RECORDS TO PROCESS.
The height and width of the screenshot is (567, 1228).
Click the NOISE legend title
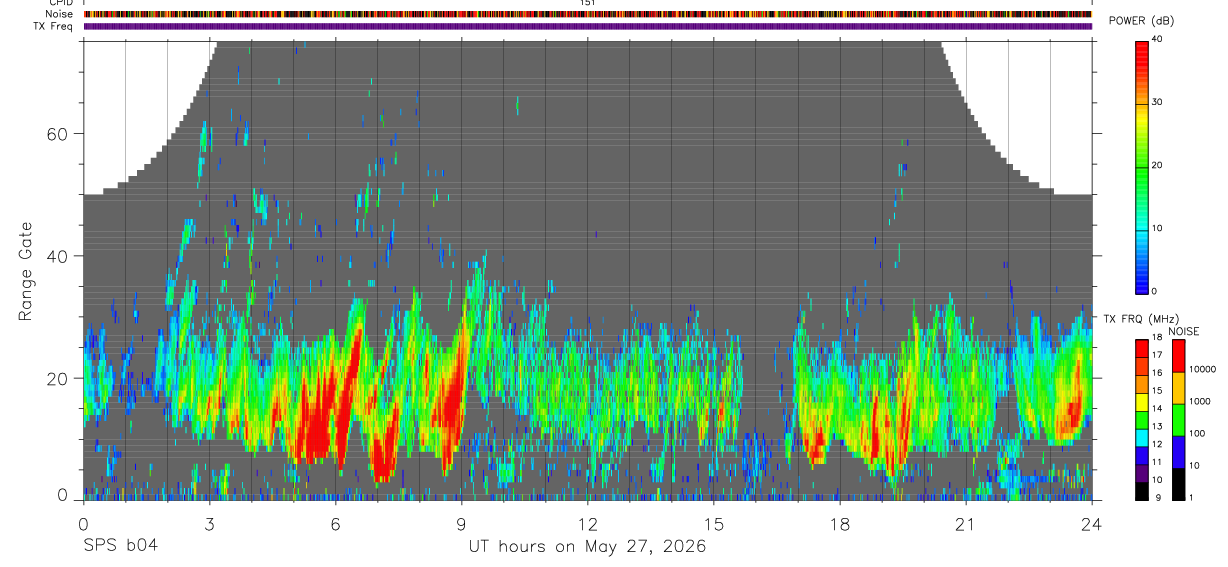coord(1184,331)
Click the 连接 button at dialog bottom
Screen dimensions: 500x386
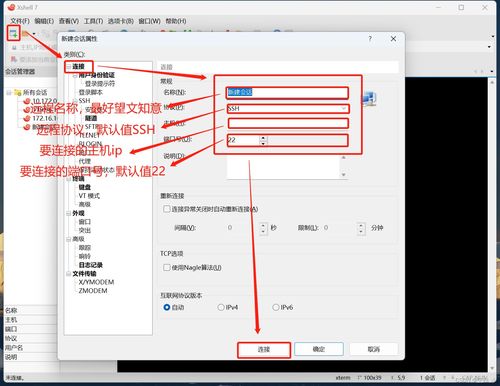click(x=264, y=350)
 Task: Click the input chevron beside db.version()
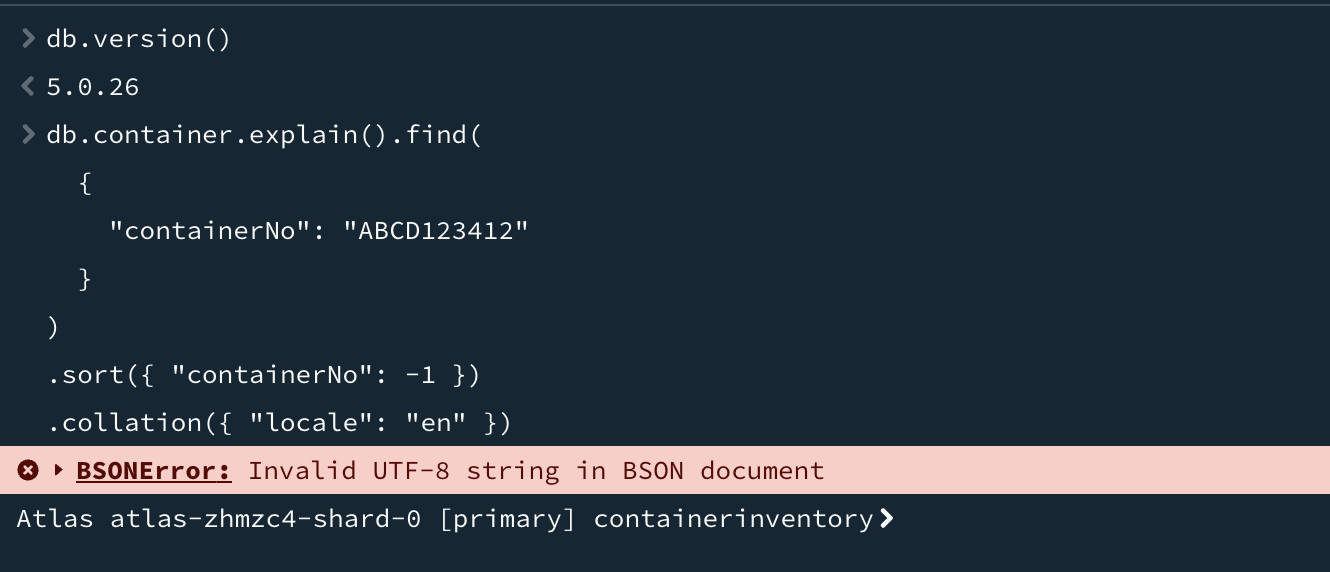point(28,39)
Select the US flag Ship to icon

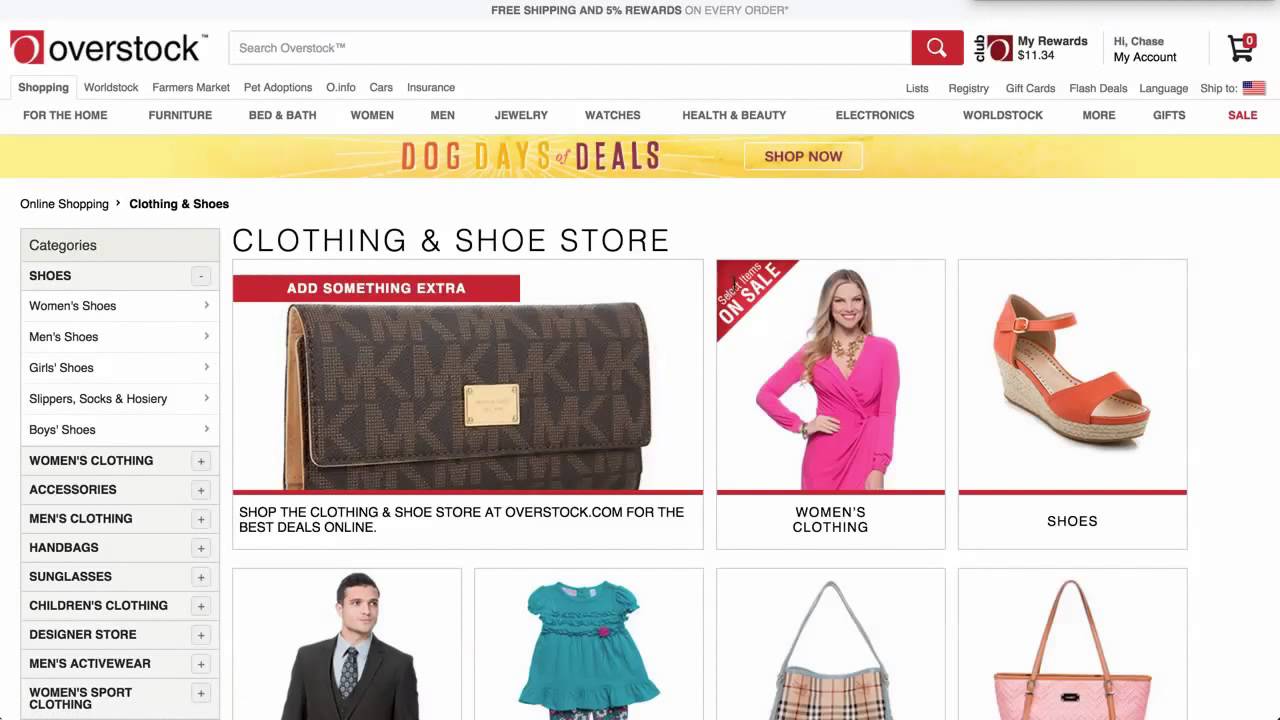click(x=1254, y=88)
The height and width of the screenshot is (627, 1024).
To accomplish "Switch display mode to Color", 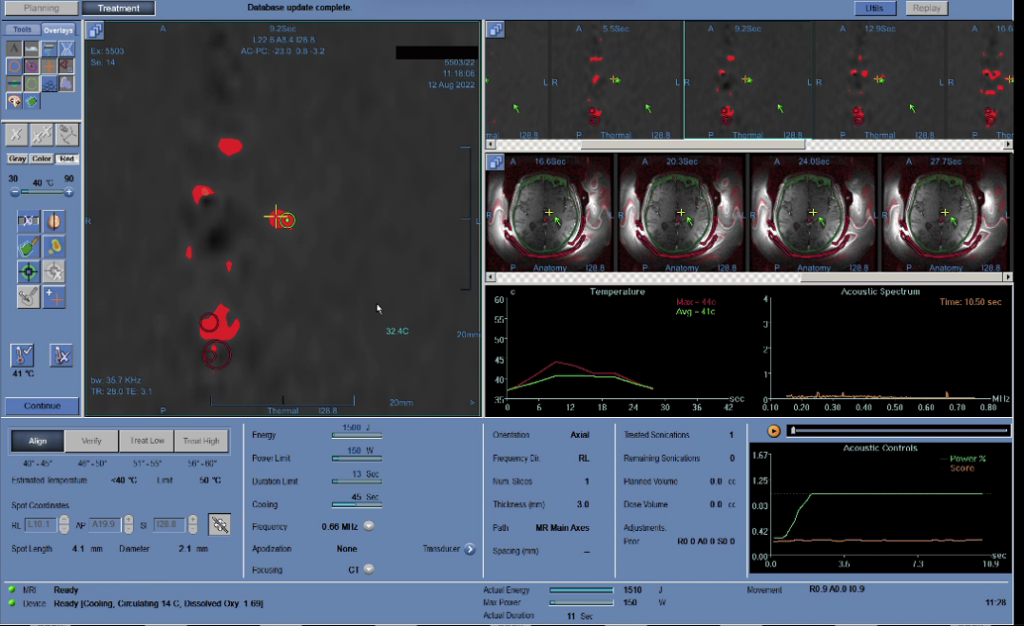I will point(42,159).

TASK REQUIREMENTS. Find each line in the data above with the word "height", then copy it.

WRITTEN SOLUTION.
The height and width of the screenshot is (567, 1228).
The height and width of the screenshot is (627, 1024).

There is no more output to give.